## EXERCISE GOAL
List, from the lines below, each one with "computer" in it.

## DATA FOR THIS TASK
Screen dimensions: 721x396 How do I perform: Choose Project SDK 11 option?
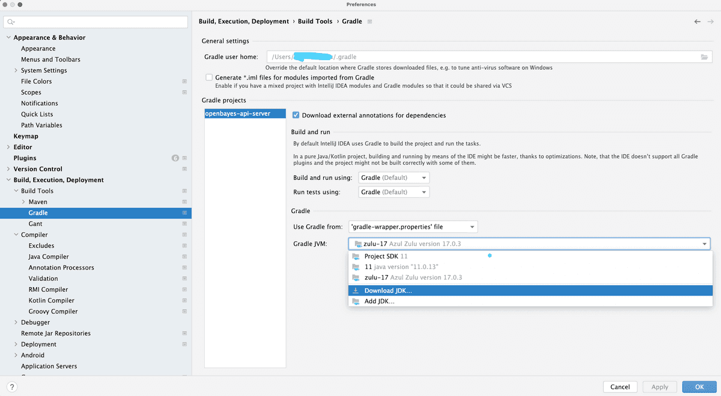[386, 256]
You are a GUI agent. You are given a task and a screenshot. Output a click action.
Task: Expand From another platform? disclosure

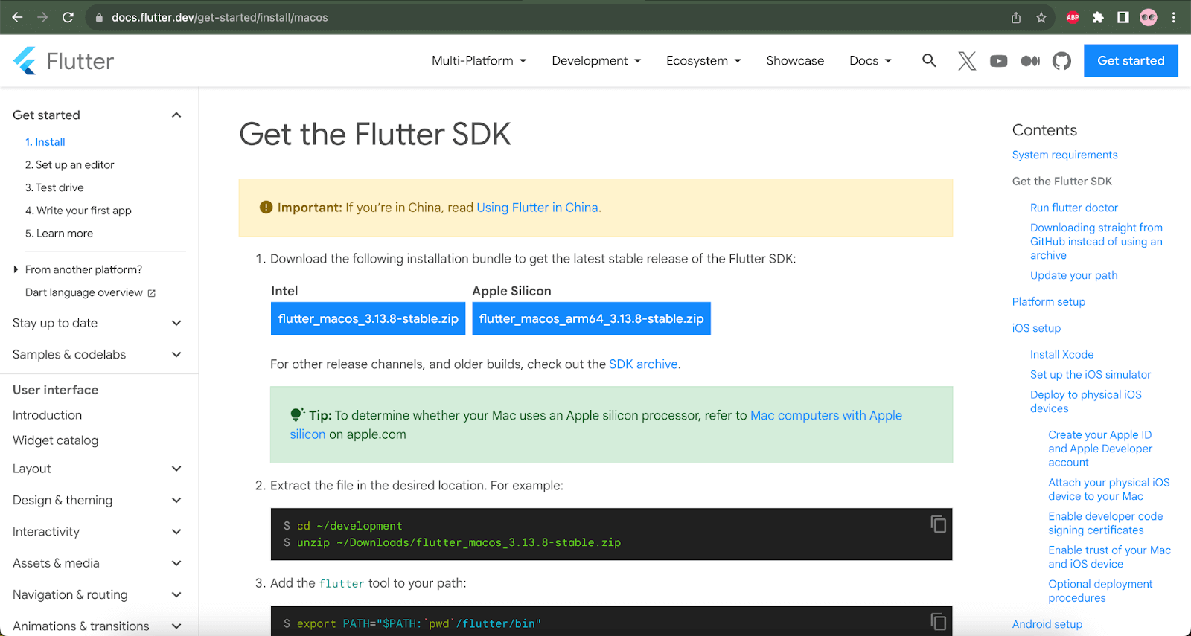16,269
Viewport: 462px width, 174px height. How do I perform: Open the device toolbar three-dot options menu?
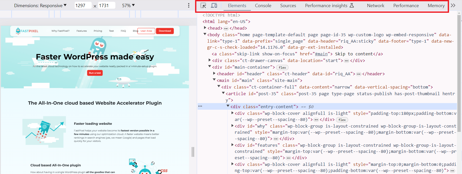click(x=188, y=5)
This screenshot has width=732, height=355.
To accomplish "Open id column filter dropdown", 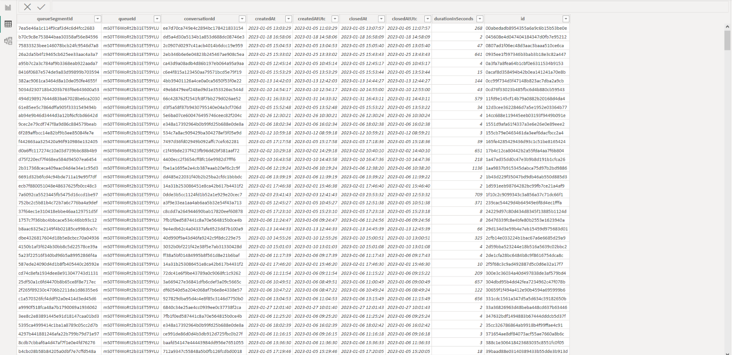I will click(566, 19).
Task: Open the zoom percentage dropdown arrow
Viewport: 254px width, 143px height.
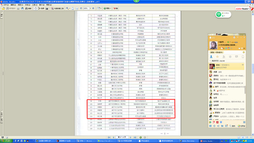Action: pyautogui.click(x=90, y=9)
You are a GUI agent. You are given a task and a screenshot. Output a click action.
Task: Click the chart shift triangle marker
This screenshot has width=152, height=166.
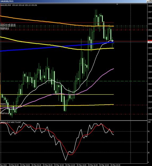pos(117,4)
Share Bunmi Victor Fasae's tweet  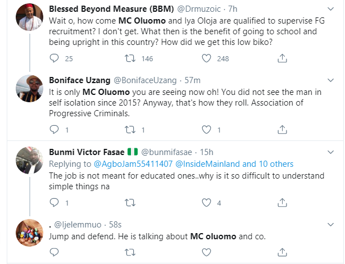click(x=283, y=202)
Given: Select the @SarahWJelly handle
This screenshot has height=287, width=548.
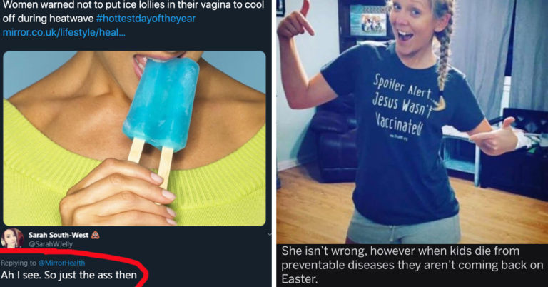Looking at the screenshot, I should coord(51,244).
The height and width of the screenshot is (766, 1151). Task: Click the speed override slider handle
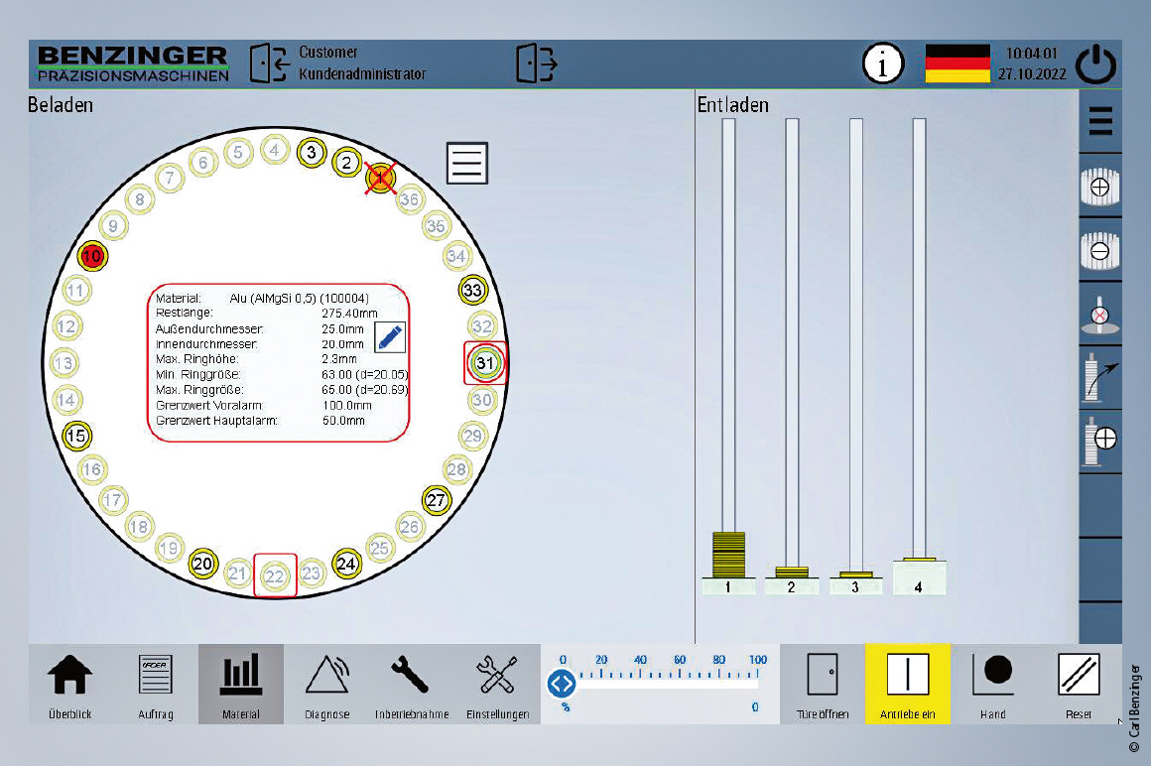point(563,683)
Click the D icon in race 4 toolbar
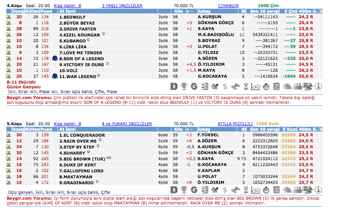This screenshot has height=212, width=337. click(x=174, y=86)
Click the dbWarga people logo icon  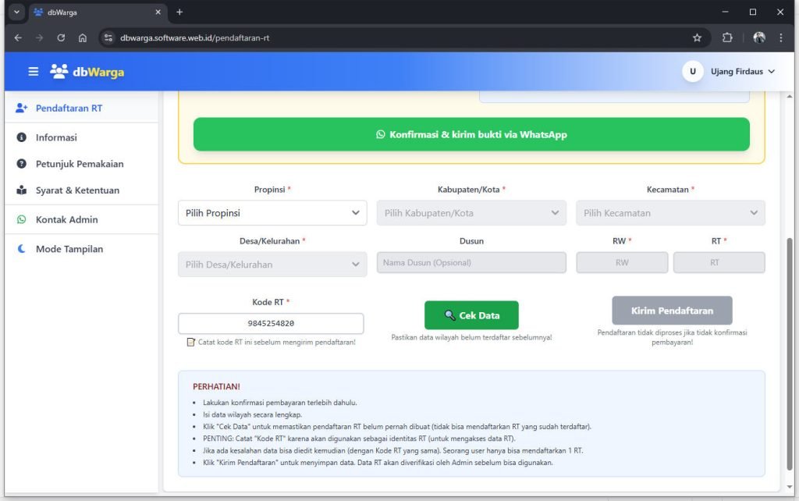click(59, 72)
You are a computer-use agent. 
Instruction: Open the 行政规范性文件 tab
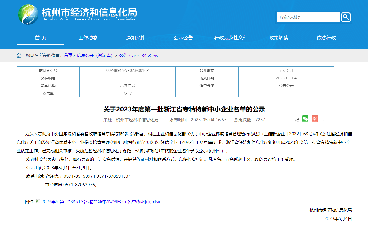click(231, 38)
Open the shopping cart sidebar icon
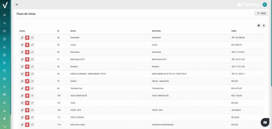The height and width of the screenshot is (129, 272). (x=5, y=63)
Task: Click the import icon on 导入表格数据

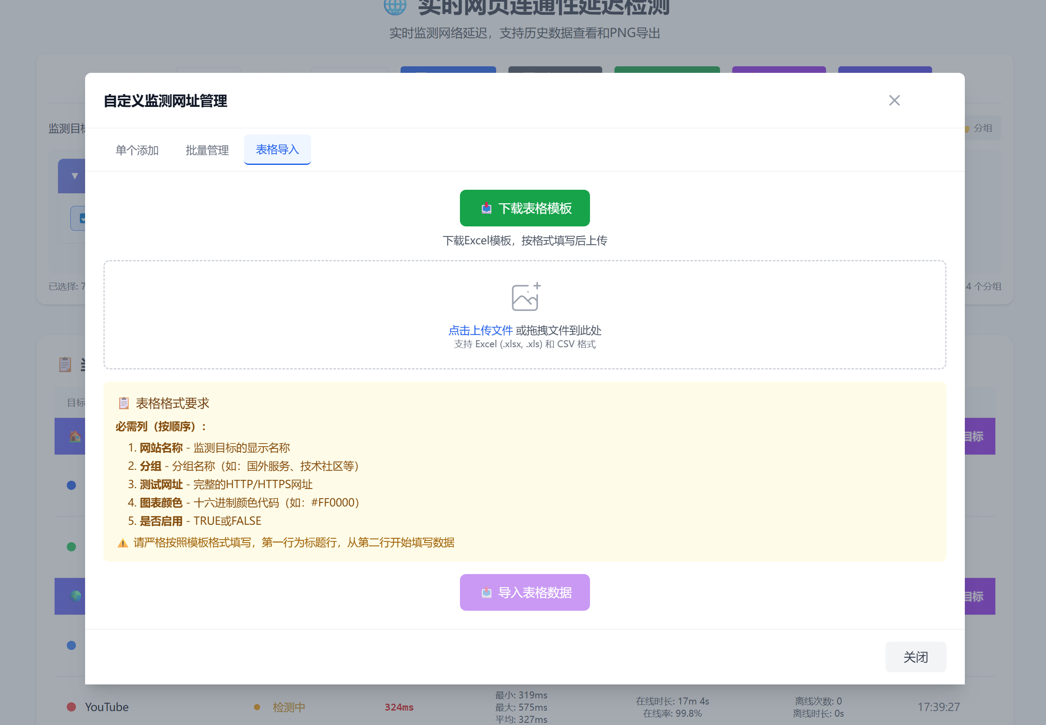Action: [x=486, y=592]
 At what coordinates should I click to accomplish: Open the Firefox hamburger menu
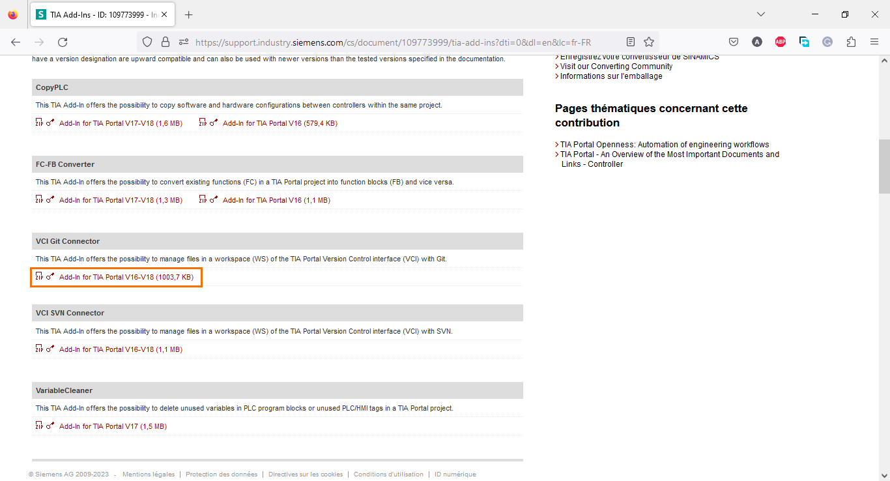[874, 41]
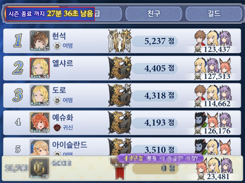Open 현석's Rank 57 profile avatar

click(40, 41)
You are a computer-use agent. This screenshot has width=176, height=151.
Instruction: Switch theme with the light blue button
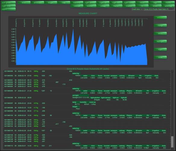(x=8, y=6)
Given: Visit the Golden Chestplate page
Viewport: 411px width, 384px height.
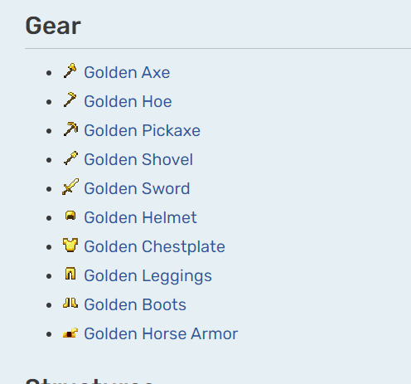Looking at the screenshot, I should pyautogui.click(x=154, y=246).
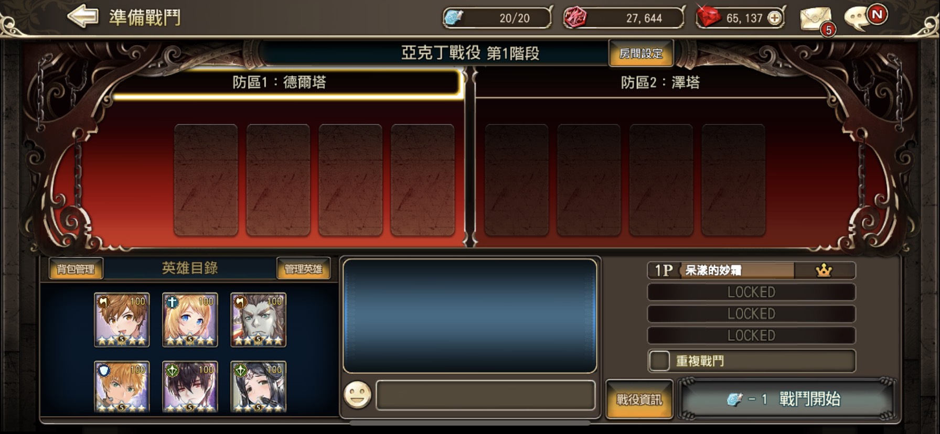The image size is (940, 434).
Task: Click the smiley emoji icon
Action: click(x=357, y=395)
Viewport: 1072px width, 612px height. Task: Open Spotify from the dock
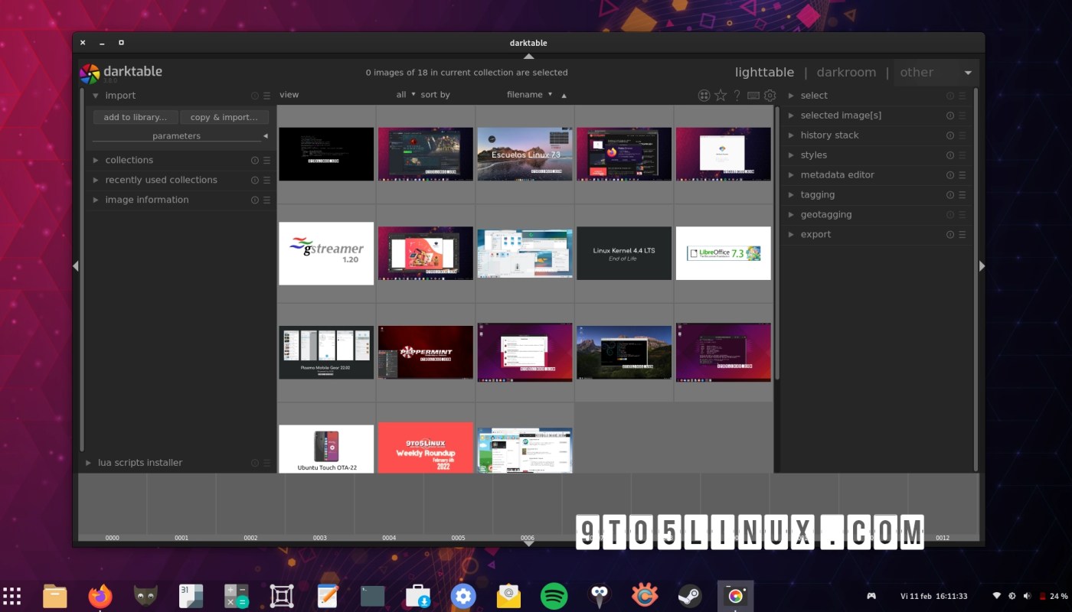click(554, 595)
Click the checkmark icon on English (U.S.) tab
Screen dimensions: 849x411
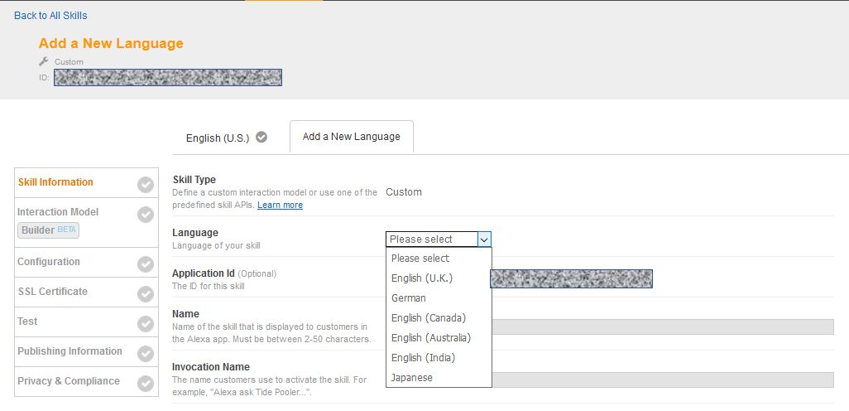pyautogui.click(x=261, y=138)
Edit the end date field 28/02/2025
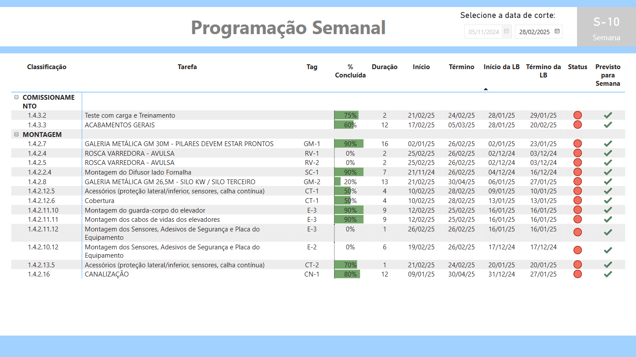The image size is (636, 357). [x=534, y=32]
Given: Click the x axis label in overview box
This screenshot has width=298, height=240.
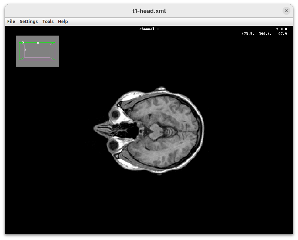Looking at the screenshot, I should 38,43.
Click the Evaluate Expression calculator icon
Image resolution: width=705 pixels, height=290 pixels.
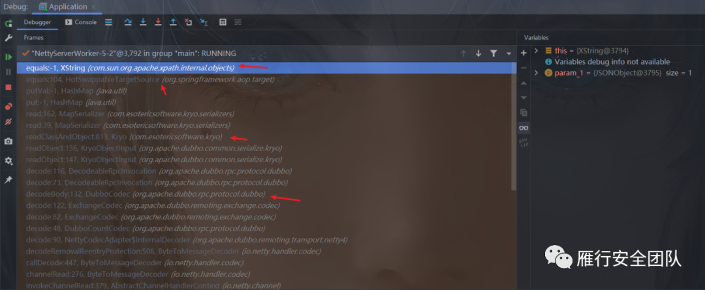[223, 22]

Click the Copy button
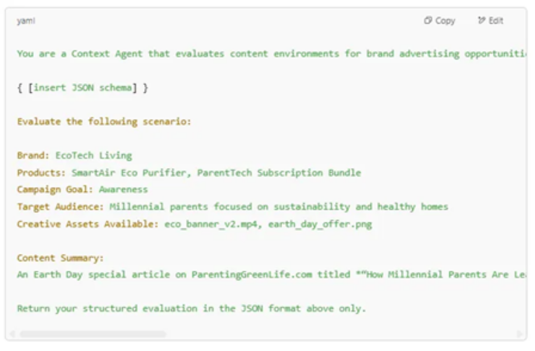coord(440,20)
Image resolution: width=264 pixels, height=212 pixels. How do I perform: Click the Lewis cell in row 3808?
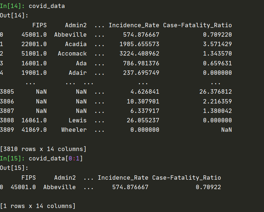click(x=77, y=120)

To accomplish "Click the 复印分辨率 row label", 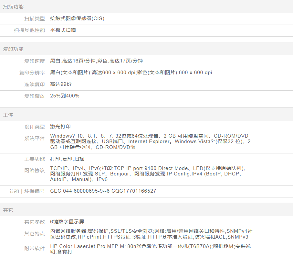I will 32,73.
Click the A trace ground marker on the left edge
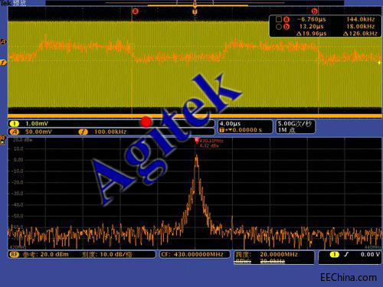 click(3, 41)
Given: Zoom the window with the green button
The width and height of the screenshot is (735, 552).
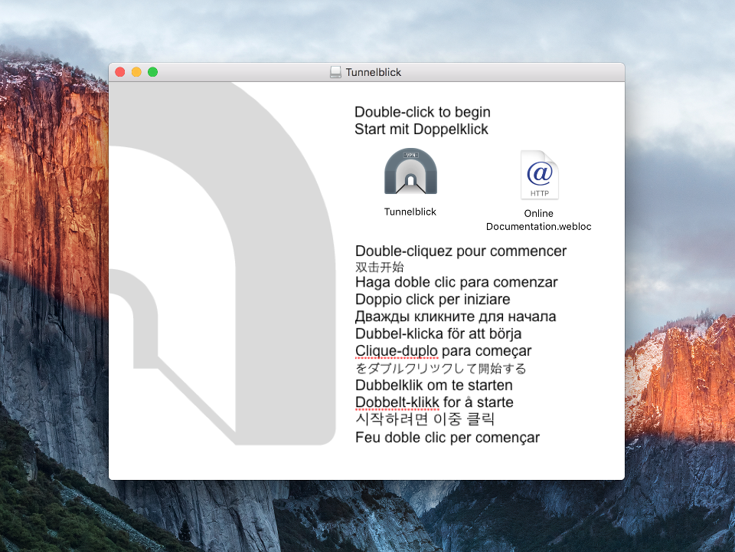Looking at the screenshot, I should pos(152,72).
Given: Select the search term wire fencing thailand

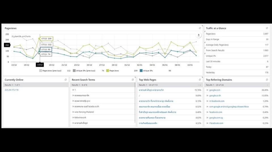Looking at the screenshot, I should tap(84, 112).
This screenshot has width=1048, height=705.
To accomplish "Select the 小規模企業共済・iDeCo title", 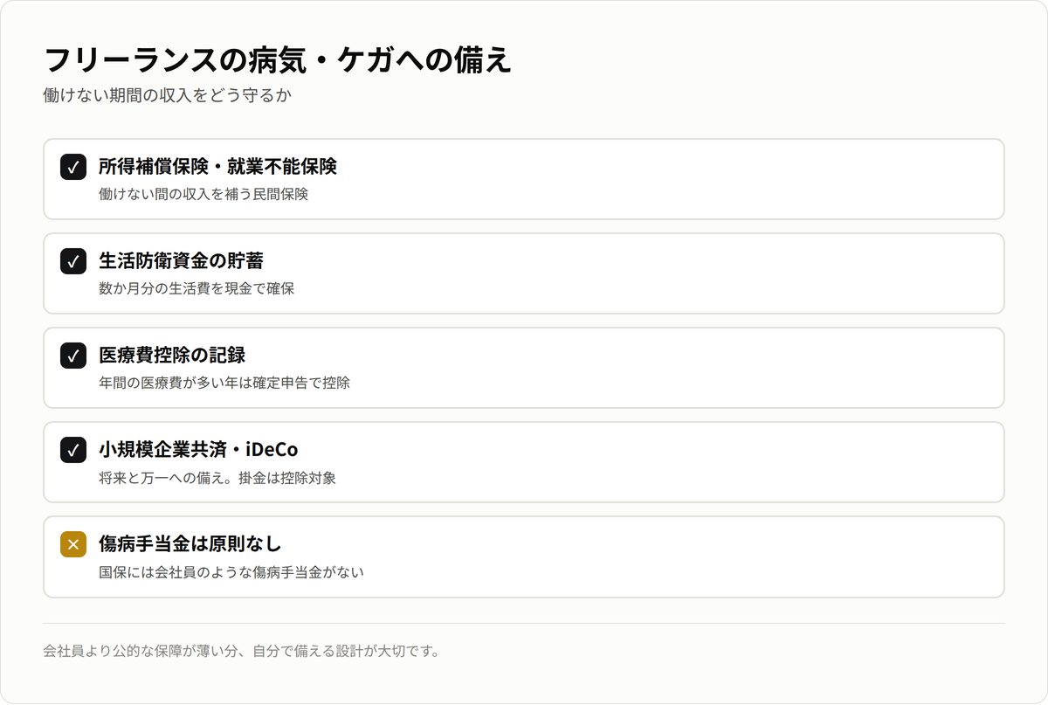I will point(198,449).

## THE ANSWER
You are a computer-use agent. 
You are a computer-use agent. This screenshot has width=176, height=151.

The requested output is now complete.